This problem has been successfully resolved. I am editing my post to document my experience for posterity and future reference.
The Task
I have 117 PDF files (average size ~238 KB) uploaded to Google Drive. I want to convert them all to Google Docs and keep them in a different Drive folder.
The Problem
I attempted to convert the files using Drive.Files.insert. However, under most circumstances, only 5 files could be converted this way before the function expires prematurely with this error
Limit Exceeded: DriveApp. (line #, file "Code")
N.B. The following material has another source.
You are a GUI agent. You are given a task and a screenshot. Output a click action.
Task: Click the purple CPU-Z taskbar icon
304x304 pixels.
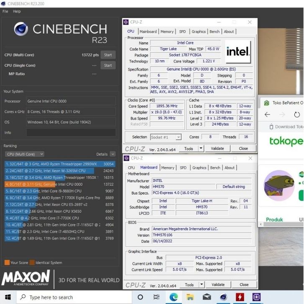coord(256,297)
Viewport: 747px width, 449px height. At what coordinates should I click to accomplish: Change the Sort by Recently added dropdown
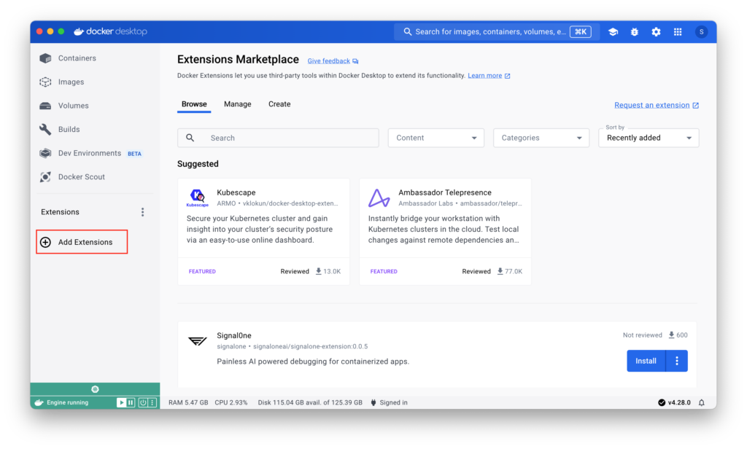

where the line referenced above is when the insert
function is called. After calling this function for the first time, subsequent calls typically failed immediately with no additional google doc created.
Approach
I used 3 main ways to achieve my goal. One was using the Drive.Files.insert, as mentioned above. The other two involved using Drive.Files.copy and sending a batch of HTTP requests. These last two methods were suggested by Tanaike, and I recommend reading his answer below for more information. The insert
and copy
functions are from Google Drive REST v2 API, while batching multiple HTTP requests is from Drive REST v3.
With Drive.Files.insert, I experienced issues dealing with execution limitations (explained in the Problem section above). One solution was to run the functions multiple times. And for that, I needed a way to keep track of which files were converted. I had two options for this: using a spreadsheet and a continuation token. Therefore, I had 4 different methods to test: the two mentioned in this paragraph, batching HTTP requests, and calling Drive.Files.copy.
Because team drives behave differently from regular drives, I felt it necessary to try each of those methods twice, one in which the folder containing the PDFs is a regular non-Team Drive folder and one in which that folder is under a Team Drive. In total, this means I had 8 different methods to test.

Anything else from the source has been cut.